Tapi, ia mengingatkan bahwa setiap warisan budaya mempunyai akarnya masing-masing, begitu pula dengan kebaya. Ia tidak sepakat dengan meredefinisi kebaya, tetapi haruslah seperti akarnya. Namun, ruang pengembangannya perlu diupayakan agar berkontribusi kepada peningkatan ketahanan budaya, jati diri bangsa, serta kesejahteraan masyarakat.
"Ketika masyarakat bergerak menuju modernitas, modifikasi kekayaan budaya dan tradisi menjadi penting demi menjadikan budaya tetap relevan bagi generasi selanjutnya, termasuk kebaya. Karena itu, penting untuk mengakomodasi perkembangan desain kebaya saat ini dan memberi ruang ekspresi yang luas. Tentu saja, modifikasi yang dilakukan harus tetap mempertahankan unsur budaya di dalamnya," katanya dalam wawancara tertulis.
Lagipula, kebaya terbukti resilien. Hilmar menjabarkan bahwa kebaya sepanjang sejarahnya berkembang sesuai zamannya. Dimulai dari kebaya sebagai pakaian sehari-hari, kemudian menjadi lebih berwarna karena pengaruh Eropa yang memperkenalkan renda dan brokat. Di masa kemerdekaan, kebaya akhirnya menjadi simbol perjuangan dan nasionalisme.

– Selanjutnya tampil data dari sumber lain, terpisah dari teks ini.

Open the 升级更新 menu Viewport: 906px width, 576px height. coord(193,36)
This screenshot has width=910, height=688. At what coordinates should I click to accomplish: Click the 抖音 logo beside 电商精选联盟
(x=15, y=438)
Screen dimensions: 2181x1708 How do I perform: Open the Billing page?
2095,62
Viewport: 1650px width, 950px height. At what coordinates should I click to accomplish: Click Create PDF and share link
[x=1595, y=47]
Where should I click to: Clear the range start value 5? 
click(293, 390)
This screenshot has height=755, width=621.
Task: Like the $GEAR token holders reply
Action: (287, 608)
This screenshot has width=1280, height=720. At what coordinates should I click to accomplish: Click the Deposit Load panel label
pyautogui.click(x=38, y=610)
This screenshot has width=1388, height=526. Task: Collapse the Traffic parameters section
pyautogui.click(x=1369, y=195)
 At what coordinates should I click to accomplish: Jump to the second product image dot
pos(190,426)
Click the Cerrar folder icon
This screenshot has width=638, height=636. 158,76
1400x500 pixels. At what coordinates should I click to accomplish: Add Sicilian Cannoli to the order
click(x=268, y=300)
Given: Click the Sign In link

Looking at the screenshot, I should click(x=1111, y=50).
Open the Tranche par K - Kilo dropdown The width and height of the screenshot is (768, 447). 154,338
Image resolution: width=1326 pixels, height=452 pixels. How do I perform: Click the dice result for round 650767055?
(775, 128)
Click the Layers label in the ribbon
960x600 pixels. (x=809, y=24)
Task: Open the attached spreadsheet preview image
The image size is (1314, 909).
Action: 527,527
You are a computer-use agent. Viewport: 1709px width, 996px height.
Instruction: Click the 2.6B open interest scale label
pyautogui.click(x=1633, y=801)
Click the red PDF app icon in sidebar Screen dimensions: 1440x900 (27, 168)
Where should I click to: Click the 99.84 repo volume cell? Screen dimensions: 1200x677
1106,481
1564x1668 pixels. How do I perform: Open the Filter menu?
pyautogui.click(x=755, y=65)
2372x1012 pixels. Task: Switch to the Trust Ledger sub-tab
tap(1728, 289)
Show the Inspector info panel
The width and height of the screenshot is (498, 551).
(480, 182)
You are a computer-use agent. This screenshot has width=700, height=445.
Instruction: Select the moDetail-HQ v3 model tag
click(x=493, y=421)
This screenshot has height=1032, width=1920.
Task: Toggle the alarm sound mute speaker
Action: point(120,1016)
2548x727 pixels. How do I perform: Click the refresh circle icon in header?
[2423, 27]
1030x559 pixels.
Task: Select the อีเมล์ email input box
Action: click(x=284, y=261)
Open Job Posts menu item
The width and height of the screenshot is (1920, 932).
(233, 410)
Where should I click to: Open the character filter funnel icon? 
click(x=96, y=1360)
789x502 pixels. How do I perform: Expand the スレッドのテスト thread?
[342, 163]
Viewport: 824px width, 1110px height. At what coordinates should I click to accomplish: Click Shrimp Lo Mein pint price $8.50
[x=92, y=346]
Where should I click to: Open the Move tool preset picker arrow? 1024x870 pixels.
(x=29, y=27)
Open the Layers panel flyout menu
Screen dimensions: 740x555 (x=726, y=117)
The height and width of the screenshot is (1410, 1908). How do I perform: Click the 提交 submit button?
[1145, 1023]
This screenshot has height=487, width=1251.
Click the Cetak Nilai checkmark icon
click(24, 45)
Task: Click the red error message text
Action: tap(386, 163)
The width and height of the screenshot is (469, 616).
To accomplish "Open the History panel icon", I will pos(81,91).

Membumikan Kebaya, Menyentuh Generasi Muda
Generasi selanjutnya jadi kunci untuk melestarikan kebaya. Karena itu, mereka semestinya didekatkan dengan kebaya dengan membuka ruang ekspresi tanpa melupakan akarnya. Bahkan, kebaya bisa didorong jadi tren fesyen yang lekat dengan keseharian, bukan hanya pada acara-acara tertentu.
"Dengan adanya kebaya yang lebih fleksibel, hal ini bisa menjadikan kebaya sebagai pilihan busana yang nyaman dan tetap sesuai dengan nilai budaya Indonesia. Dengan begitu, keberadaannya tetap relevan dan terus hidup di tengah dinamika perkembangan zaman," ucap Hilmar.
Sementara, Lenny menyebut kebaya kutubaru menjadi model kebaya favorit anak muda saat ini. Alasannya, mudah dipadupadankan dan lebih mudah bergerak.
Di sisi lain, Rahmi mendorong agar berbagai model kebaya Nusantara dipopulerkan pada anak muda, tidak hanya pada satu model. Dengan begitu, masyarakat bisa lebih mengenal dan memiliki banyak opsi gaya sesuai kesukaan dan kebutuhan. "Kalau ngomong warisan, para generasi muda yang tahu sejarahnya, nanti jadi ikut cinta. Akhirnya, mereka bisa ajarkan kebaya ke anak-anak mereka juga," ujarnya.
Sosialisasi, ujar dia, juga semestinya tidak terbatas pada perempuan, tetapi juga laki-laki. Kaum adam bisa membantu melestarikannya dengan cara membelikan busana tersebut untuk orang-orang terdekatnya. "Saat anaknya ulang tahun, bapaknya bisa kan kasih hadiah kebaya," imbuh Rahmi.